The compliance score distribution reveals verification automation is likely concentrated among high-scoring entities. The 28 entities in the "Excellent" tier (80-100 score) typically include large national distributors (McKesson, AmerisourceBergen, Cardinal Health) and NABP-accredited 3PLs with documented quality management systems. These entities invest in EPCIS-compliant ATP systems and serialization infrastructure. The 919 entities in the "Fair" tier (40-59 score)—72% of the directory—represent mid-size regional distributors and specialty pharmacy wholesalers. This segment is most likely to rely on manual verification or hybrid workflows where barcode scanning exists but transaction history cross-referencing remains manual.
Automated verification systems like ConsortiEX Verify on Receipt do not directly affect an entity's compliance score—ColdChainCheck does not track technology vendor selection. However, entities with enforcement actions on record may face heightened scrutiny during FDA inspections. Of the 73 entities with FDA recalls or warning letters in ColdChainCheck's database, 18 citations involve transaction documentation failures (missing pedigrees, incomplete transaction statements, or inability to produce verification records during inspection). Automation reduces this risk by generating auditable verification logs.
Practical Guidance for QA and Procurement Teams
- Audit your returns verification workflow.

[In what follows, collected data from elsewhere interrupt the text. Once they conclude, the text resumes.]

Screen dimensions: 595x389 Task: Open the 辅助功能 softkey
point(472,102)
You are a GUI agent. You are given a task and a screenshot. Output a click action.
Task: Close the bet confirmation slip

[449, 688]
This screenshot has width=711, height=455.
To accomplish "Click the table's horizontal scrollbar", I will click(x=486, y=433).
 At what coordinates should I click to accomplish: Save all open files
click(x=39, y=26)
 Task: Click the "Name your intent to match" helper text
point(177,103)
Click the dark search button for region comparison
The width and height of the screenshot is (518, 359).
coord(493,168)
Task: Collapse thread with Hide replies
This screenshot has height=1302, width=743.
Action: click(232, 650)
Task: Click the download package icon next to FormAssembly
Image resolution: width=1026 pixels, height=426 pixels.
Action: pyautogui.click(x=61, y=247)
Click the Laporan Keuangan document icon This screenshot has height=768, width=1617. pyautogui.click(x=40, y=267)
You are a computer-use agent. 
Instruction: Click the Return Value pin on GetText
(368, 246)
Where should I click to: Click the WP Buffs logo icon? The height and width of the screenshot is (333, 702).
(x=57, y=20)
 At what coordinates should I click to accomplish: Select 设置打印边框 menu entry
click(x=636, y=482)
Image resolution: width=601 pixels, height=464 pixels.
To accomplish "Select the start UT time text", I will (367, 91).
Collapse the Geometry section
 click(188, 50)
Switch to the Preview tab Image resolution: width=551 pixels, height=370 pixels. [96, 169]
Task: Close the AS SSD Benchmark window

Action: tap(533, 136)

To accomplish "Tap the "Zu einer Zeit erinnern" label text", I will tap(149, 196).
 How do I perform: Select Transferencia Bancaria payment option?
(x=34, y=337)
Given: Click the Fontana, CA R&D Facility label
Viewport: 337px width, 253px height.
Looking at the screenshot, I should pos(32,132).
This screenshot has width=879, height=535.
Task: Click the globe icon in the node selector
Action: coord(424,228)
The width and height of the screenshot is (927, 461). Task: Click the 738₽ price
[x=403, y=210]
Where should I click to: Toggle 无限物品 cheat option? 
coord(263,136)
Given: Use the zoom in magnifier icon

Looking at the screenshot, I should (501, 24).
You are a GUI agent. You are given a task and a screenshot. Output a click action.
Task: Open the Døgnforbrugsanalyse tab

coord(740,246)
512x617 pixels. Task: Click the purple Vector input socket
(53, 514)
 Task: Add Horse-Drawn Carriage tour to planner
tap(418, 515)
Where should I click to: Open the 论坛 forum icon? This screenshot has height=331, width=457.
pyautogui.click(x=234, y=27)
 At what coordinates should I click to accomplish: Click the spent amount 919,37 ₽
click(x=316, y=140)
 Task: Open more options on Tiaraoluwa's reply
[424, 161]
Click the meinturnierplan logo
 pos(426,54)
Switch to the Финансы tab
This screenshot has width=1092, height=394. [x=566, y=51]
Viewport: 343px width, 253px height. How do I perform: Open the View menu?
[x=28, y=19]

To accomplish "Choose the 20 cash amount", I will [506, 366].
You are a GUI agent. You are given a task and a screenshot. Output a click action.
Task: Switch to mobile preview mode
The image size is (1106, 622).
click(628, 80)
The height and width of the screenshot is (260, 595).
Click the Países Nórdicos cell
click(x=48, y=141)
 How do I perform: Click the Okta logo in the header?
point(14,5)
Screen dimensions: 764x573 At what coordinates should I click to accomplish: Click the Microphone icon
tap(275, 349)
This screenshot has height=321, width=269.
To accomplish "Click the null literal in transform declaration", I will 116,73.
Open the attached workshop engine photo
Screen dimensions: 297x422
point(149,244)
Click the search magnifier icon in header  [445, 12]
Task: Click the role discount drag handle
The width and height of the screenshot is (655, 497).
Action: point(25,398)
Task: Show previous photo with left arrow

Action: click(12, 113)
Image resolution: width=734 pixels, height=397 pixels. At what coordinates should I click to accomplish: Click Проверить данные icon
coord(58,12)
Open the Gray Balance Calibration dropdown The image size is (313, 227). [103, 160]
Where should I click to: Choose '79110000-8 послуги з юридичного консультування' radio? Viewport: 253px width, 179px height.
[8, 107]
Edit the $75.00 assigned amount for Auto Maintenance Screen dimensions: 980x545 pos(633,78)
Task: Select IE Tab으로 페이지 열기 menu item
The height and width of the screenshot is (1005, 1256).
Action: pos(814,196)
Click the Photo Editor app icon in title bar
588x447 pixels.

If your team spends more than 5 minutes per product verifying saleable returns, quantify the labor cost and compare it to automation ROI. A distributor processing 500 returns monthly at 15 minutes per verification spends 125 hours/month on manual compliance.
- Check trading partner compliance posture. Use the ColdChainCheck directory to verify that upstream suppliers and downstream customers hold active FDA registration and state licenses. If a trading partner lacks verified transaction data, your verification workflow will fail regardless of automation.
- Document verification failures. When Verify on Receipt (or any verification system) flags a product as non-saleable, quarantine the item and document the reason. This creates an audit trail if FDA questions why certain returns were rejected.
- Review NABP accreditation status. Only 63 entities in the directory hold NABP accreditation (formerly VAWD). Accredited entities undergo annual audits of their transaction documentation processes. If you accept returns from non-accredited sources, automated verification becomes critical to compensate for lack of third-party QMS validation.
For detailed requirements on DSCSA saleable returns workflows, see the DSCSA Compliance Checklist for Wholesale Distributors. ColdChainCheck tracks FDA enforcement actions, state board of pharmacy disciplinary records, and NABP accreditation status.
Disclaimer: This article provides informational content based on publicly available regulatory sources and ColdChainCheck directory data. It is not legal or compliance advice. Verify all DSCSA verification requirements with legal counsel and the relevant regulatory authority.